Sunday, August 21, 2011

An Open Letter to Rachel Maddow

I heard the urgency and longing as she started the autobiographical preamble that is unique to her but I am guessing you have heard – in various versions – many times before, prefacing the very same question, posed to you, the very same heart-felt dilemma delivered at your feet.

A vulnerable, “Can you tell me what to do?” A needy, “Will you tell me what to do?” An insistent, “Tell me what to do!” With its whispered underneath, “You are so clever, so articulate, and funny to boot! Please, please, just tell me what to do to save this world, tell me that the world might be saved in my life time.”

I am nowhere near as schooled as you, or brilliant as you; neither do I enjoy the wide acclaim your position in national media affords you. My life has, however, afforded me smaller-pond opportunities to dip into a similar pool of inspiration, of people holding what I say with some regard, that you seem to swim in so gracefully. I, too, have faced dear, confused, despairing people who have done good in their lives, have experienced both joy and pain, who hope for something more just in this broken, unfair world and who are stuck and sad and sometimes outraged, but often, in that moment, are full of urgent longing.

Like she was.

So I kinda felt for you up there on the stage. And I was kinda curious about how you would handle this tender moment. I watched how you held this woman, a good forty feet and many rows of adoring fans between you and her. You listened as she told you that she was marching in the streets long before you were a gleam in your parents’ eyes. She ticked off a litany of ways in which her 80 years had been spent working for social change, strong in voice which buoyed her stature that age had bowed. There, pleading, vulnerable – more vulnerable than I was comfortable witnessing – she implored, “Tell me what to do!”

Whether there was an actual hush in the crowd, I’m not sure, but my somewhat melodramatic mind has built it in. I’m pretty sure those of us there knew you did not have The Answer. Yet some of us rely on your analysis, your gift for “explaining the world” as you call it, so we were ready to hear an answer and we were ready to hear especially your answer.

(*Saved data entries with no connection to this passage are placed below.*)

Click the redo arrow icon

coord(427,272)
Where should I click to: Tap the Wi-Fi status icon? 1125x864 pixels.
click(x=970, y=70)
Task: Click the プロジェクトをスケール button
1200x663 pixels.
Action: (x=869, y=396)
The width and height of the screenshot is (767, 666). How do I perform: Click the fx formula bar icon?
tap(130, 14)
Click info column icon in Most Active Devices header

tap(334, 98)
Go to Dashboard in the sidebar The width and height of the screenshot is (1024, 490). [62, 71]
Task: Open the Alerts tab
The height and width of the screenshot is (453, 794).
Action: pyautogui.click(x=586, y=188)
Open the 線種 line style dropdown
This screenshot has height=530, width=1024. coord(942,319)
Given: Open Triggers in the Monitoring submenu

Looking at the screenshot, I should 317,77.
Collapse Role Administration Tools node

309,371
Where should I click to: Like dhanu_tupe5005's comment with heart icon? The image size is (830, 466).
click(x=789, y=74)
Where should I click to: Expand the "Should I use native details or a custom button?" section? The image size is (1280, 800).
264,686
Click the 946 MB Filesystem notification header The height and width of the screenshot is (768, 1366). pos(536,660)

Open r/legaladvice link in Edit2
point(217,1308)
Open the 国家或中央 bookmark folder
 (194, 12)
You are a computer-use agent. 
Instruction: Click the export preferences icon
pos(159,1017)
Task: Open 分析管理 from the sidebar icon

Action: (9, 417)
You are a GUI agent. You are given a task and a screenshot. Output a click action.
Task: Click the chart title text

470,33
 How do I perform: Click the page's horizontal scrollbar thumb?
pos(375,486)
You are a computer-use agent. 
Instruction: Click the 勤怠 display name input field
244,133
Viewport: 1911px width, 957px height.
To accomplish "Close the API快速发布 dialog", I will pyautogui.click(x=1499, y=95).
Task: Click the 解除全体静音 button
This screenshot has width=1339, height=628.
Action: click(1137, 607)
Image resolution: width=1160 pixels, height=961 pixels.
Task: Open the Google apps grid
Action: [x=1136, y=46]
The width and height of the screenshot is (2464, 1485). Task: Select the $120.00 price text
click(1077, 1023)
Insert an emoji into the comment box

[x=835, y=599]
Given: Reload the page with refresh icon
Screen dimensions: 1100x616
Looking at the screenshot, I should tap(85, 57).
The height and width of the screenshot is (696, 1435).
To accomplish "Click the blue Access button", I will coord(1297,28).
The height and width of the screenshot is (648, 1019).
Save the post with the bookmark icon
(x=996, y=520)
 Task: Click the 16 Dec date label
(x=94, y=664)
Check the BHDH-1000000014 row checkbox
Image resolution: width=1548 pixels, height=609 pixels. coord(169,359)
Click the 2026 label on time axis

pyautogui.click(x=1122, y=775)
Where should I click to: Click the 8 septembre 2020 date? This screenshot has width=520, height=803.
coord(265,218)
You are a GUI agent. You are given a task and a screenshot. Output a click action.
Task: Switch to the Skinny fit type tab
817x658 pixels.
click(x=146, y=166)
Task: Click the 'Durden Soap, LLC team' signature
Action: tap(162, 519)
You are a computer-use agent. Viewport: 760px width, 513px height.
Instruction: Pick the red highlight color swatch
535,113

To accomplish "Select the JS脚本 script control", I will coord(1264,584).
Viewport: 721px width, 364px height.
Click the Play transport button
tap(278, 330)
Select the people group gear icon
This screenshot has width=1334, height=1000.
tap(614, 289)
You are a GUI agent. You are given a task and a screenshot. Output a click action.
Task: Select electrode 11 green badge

And with that small, secret magical-thinking child still within us, perhaps we hoped it might be The Answer.

That’s a heavy burden. Even an unfair one, particularly in front of all these people, who are the people of your chosen hometown. I think it comes with the territory of having a public life, the territory of people giving your words more weight than they necessarily give to the words of others.

I am one of the people who, when you asked the room how many people don’t have a television in their home, raised my hand (as you did, which did not go unnoticed or unappreciated). So I am not like my beloved aunt and uncle, who watch you faithfully and nightly. So I have to fess up that I didn’t know that you are famous for your cocktail recipes: I’m that far out of the Rachel Loop. I did sometimes listen to your Big Breakfast radio show when you were still just a local celebrity. I noticed when you went national on AirAmerica and felt a little hometown pride. Then I sort of lost track of you until the past year or two, when you kind of became a left-wing sensation and a local hero.

Mostly I know you through Facebook postings: hand-picked by my FB buds, your insightful, searing commentary that make feel less helpless, less hopeless, in this politically-whacked nation. So I don’t fall under adoring fan or crazed fan or even I-knew-her-before-she-was-famous, not really.

I did know that you were smart. And articulate. And wicked knowledgeable. I didn’t know you got your doctorate in England or that you are writing a real book on a real topic. I did know you have a particularly wry sense of humor that sends wonderful chills up and down my spine. I didn’t know that you were kind and generous, but I was not surprised to find this out. I think I had heard rumors about that. The valley is still a small place and probably always will be.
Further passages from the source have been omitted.